A more likely scenario is that you have to drop the feature in which the bug is causing an issue. Worst case is having to do a re-spin of the masks. That’ll hurt you in both time and cost.
The best scenario is to catch those bugs before you commit to silicon. That could mean verifying software and hardware at the same time, a tricky but far from impossible task.
Finding hardware bugs: Know what you’re getting into
It’s important to have a good handle on the tools you’ll be using. First, simulating software can be excruciatingly slow, like measured in years. For anything more than trivial code, look for another option.
Emulation, on the other hand, could make the difference here. You can instantiate the hardware on the emulator and then have it run actual code in a reasonable timeframe—not real system speed, but fast enough to make emulation a workable solution.
Note that many engineers are reluctant to use emulation because, in the past, the only access to the internal processor state was through JTAG. Emulators run at clock speeds of just a few MHz; JTAG on an emulator runs at a fraction of that.

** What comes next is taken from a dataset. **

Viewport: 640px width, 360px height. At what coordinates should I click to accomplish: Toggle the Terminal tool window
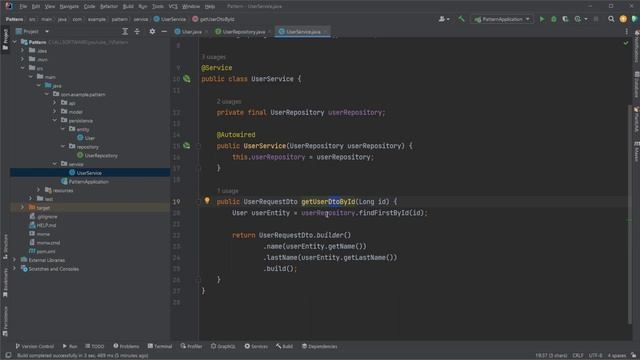(x=160, y=346)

In other words, they’re slow. For example, if you want to single-step an instruction, that means transferring about 4 Mbits through JTAG. At 1 MHz on an emulator, that would take four seconds of very expensive live emulator time.

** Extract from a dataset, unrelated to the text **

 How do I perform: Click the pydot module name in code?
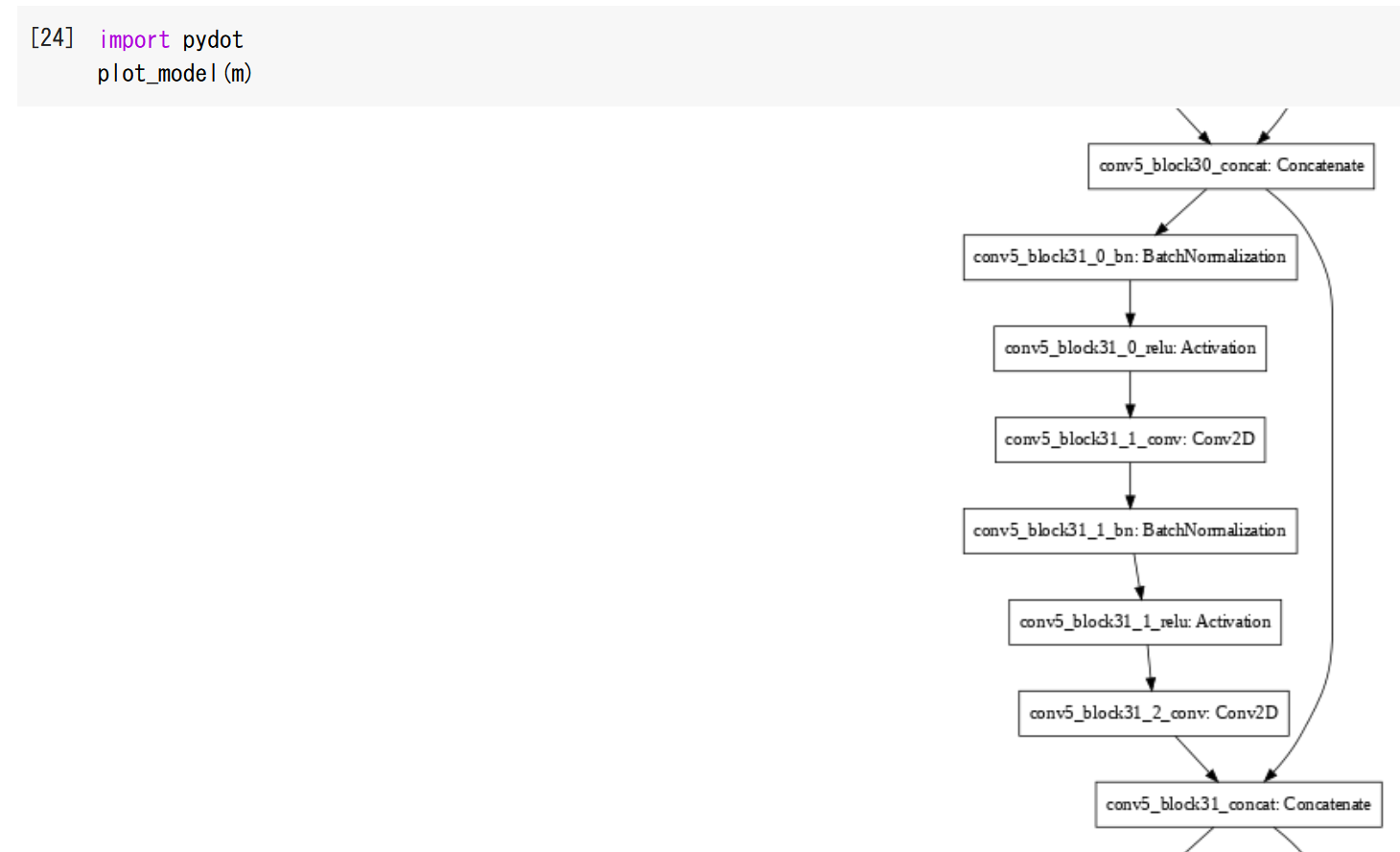click(x=213, y=40)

Bear in mind that during those four seconds, the processor state stays fixed, but the outside world carries on. If you're just debugging processor code, this may not be an issue. But if you're trying to debug an interaction with non-processor hardware, you could have a problem on your hands because everything external to the processor will have changed state by the time you complete that single step.
Times have changed for emulation
The good news is that yesterday’s emulator does not resemble what’s currently attainable. For example, Mentor has a way to capture the processor state that doesn’t rely on JTAG; hence, it can occur quickly, in the 40- to 50-MHz range. And the data is fed to the CoModel host, where the state history can be stored and recreated, cycle by cycle.
Now you can replay any offending software against that stored trace so you can see where things go wrong. You can single-step; probe registers and memory; and/or watch the buses, all without intrusion—your debug efforts won’t change the system state. In addition, this can be done offline, without a live emulator, making it more cost-effective.
The historical concerns about software debugging no longer apply. You can exercise your computing platform thoroughly before tape-out, and software developers can begin software development long before silicon availability and even before FPGA prototypes are available, using debugging tools that are designed to be familiar to software engineers.